The answer must be a single number: how many lines of the records below hold the word "computer".

> [Entries taken from a collection]
::::::::
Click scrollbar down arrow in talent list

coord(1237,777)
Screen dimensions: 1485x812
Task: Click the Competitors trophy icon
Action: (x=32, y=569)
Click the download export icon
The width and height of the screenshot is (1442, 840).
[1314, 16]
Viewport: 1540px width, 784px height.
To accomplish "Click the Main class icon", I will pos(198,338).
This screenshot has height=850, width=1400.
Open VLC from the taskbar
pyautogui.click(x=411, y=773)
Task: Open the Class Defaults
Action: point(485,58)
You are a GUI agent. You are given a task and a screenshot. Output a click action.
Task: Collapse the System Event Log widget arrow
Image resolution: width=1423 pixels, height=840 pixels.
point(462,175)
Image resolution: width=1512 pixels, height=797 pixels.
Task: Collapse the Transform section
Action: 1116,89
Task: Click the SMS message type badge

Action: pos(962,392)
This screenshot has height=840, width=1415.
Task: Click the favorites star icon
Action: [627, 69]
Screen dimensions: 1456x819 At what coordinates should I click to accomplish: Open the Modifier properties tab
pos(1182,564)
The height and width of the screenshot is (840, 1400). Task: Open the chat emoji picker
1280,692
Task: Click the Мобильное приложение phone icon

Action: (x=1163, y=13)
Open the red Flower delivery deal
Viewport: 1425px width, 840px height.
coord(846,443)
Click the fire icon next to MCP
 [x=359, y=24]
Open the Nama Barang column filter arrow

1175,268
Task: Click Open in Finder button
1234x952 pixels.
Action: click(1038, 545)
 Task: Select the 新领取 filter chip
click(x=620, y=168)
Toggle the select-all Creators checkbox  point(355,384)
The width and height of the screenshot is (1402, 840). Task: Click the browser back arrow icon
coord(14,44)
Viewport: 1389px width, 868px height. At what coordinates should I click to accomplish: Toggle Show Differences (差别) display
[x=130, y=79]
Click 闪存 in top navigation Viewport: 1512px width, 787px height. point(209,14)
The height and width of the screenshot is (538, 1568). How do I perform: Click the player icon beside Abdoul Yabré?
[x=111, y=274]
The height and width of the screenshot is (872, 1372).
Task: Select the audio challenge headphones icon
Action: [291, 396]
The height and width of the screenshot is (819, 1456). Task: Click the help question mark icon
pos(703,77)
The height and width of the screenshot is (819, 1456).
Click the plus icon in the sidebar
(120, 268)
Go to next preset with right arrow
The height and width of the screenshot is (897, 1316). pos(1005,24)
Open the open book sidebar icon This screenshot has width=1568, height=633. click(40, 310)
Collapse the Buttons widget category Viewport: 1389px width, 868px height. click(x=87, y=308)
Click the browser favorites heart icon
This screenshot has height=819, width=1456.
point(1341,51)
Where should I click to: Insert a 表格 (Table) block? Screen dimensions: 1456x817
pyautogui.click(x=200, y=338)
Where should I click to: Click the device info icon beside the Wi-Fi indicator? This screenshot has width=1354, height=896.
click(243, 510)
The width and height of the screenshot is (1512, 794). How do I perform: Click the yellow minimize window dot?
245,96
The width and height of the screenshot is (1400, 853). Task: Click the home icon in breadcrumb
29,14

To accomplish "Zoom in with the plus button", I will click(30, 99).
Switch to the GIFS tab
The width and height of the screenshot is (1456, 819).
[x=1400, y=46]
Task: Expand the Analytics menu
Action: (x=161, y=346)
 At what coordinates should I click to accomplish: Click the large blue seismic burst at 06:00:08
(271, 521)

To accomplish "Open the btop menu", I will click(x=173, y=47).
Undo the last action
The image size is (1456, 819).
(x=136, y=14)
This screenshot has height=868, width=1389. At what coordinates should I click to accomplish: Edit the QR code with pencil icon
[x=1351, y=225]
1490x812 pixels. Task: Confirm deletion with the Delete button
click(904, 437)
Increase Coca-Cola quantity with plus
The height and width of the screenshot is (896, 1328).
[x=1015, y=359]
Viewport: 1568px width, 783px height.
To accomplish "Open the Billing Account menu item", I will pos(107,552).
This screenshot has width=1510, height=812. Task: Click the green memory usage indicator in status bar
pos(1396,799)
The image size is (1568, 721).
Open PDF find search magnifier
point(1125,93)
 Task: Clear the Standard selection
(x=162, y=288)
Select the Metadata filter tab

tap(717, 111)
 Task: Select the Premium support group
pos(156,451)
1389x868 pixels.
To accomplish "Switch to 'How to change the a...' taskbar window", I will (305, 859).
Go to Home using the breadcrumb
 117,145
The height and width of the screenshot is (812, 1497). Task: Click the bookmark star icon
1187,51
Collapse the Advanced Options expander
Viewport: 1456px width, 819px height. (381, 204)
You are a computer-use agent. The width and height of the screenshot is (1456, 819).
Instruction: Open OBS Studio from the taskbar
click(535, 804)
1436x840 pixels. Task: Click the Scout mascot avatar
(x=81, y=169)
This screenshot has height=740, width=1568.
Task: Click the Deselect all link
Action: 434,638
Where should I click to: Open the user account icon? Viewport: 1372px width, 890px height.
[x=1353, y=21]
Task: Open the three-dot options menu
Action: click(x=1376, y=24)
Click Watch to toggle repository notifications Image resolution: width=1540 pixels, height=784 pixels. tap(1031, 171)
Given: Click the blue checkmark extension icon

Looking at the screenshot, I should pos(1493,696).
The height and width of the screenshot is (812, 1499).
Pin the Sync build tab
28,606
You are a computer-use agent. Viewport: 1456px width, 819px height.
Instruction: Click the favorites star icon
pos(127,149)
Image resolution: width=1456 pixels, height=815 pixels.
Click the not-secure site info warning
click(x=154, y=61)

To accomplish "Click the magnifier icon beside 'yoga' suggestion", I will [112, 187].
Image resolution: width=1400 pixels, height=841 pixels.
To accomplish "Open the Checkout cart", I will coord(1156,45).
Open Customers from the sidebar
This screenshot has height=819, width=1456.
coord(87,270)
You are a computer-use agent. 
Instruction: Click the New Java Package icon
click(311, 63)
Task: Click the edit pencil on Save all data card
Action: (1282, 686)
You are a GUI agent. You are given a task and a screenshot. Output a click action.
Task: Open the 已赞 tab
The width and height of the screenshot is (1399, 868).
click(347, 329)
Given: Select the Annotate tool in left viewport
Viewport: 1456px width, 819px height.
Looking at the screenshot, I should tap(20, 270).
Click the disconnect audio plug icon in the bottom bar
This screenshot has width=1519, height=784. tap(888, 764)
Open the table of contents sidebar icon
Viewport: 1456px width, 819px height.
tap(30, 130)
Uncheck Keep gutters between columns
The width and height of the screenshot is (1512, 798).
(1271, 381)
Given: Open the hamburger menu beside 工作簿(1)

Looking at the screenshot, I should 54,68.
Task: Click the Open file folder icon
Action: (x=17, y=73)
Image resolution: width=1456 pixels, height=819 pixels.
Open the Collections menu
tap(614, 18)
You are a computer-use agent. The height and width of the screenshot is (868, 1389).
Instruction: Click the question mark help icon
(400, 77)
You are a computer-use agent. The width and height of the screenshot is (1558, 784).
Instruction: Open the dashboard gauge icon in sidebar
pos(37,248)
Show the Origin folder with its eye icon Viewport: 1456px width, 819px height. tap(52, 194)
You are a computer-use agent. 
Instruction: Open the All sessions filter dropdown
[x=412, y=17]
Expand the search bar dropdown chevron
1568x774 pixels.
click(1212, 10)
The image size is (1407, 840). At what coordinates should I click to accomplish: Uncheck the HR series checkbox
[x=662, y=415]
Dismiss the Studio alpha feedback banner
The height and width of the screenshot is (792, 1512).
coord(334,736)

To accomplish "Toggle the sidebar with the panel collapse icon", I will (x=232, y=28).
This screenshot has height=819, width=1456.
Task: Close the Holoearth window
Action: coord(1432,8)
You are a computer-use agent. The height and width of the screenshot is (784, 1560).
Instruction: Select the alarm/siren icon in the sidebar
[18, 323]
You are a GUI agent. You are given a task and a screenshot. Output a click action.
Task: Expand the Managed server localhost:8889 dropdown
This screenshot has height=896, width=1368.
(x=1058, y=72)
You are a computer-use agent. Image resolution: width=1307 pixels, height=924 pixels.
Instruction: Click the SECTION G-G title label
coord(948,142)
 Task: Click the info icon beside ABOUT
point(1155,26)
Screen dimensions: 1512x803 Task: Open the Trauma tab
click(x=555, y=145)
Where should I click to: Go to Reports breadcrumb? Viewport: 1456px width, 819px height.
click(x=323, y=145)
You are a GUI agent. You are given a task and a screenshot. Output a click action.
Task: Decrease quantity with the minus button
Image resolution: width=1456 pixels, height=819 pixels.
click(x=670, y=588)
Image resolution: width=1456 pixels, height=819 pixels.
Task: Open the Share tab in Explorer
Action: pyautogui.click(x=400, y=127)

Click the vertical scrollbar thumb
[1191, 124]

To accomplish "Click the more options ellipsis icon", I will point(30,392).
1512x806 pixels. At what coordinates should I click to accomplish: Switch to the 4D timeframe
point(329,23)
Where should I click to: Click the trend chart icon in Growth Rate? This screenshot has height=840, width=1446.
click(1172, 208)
::::::::
> [Answer area]
8